Reforms of the 14-19 curriculum in Wales should encourage more young women to enter jobs traditionally seen as being for boys, according to colleges.
TES Cymru reported (June 9) how the gender subject divide - apparent at GCSE and A-level - is even more pronounced in vocational GCSE subjects, with girls making up 95 per cent of entries for health and social care, and boys a similar proportion on engineering and manufacturing courses.
But John Hilton, faculty manager for technology at Barry college, said the Assembly government's learning pathways reforms should help broaden the appeal of courses such as bricklaying and plumbing.
The college is working with the Vale of Glamorgan council on a pilot scheme, offering vocational courses to around 200 teenagers in eight secondary schools.
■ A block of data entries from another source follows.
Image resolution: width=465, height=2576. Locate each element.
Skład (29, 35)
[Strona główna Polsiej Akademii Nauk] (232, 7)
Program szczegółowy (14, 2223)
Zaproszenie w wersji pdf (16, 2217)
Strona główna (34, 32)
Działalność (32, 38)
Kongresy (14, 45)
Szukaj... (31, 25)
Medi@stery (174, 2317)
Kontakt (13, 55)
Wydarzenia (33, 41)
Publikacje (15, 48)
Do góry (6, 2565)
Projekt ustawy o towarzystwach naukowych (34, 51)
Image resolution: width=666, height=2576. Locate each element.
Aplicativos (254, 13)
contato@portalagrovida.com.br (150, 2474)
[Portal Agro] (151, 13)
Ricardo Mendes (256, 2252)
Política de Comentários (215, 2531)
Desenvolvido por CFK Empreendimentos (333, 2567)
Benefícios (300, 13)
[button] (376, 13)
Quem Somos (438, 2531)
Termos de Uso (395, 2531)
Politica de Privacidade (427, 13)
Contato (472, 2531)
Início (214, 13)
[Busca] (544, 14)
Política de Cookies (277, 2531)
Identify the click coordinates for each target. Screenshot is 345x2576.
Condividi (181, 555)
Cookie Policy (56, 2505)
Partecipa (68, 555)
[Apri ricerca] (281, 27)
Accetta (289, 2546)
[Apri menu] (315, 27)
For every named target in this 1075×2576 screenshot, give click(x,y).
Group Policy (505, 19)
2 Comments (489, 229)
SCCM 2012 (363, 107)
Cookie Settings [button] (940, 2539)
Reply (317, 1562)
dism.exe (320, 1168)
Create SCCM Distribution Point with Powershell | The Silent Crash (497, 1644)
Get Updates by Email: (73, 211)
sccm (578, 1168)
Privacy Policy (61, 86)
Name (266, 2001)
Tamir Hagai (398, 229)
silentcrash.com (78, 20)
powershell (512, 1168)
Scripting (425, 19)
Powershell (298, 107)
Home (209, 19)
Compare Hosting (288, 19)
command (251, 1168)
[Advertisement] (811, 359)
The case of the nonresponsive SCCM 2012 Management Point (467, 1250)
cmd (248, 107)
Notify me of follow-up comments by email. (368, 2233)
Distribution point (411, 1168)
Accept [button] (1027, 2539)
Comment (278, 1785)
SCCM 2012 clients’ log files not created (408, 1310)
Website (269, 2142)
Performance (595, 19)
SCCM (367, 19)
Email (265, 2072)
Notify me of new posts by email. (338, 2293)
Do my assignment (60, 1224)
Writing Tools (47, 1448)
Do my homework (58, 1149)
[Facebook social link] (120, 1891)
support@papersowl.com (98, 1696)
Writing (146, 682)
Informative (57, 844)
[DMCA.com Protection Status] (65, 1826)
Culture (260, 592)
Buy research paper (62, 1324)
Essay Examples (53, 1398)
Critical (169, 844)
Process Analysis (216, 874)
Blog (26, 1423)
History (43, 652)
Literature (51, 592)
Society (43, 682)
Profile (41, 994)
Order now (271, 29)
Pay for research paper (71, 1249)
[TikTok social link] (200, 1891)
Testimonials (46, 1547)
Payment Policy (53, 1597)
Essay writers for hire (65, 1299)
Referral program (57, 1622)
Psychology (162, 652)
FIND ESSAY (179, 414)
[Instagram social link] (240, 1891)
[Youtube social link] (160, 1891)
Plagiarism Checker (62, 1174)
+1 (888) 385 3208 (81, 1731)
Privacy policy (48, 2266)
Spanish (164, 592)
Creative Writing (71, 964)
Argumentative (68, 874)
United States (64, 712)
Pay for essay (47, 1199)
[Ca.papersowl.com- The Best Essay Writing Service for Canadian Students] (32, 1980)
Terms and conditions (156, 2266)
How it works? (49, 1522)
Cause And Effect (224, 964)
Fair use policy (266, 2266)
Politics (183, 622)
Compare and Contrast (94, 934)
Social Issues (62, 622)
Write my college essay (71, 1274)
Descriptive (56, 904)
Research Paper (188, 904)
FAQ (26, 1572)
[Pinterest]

It has been encouraging schools to identify girls for technology courses.
Mr Hilton said: "We have a five-year trend of encouraging participation of females in non-traditional areas. There are difficult barriers to break.
But we have fantastic partnerships."
Girls currently make up 3 per cent of the college's students in technology areas. Staff are trying to increase numbers and are using existing students as ambassadors.
One of those is plumber Becky Bennett, from Barry, who is on an NVQ level 2 plumbing course at the college, and employed by Vale of Glamorgan council.
She dropped out of school at 15 and tried hairdressing. But a Saturday job convinced her she had made the wrong choice.
"I was a bit apprehensive when I went for interview. And on my first day, I didn't know what to expect and how the boys would react," she said. "I've never been in a class with a girl since."
She added: "Plumbing is a good career and you can earn good money. It can get quite gruesome and dirty, but I enjoy it."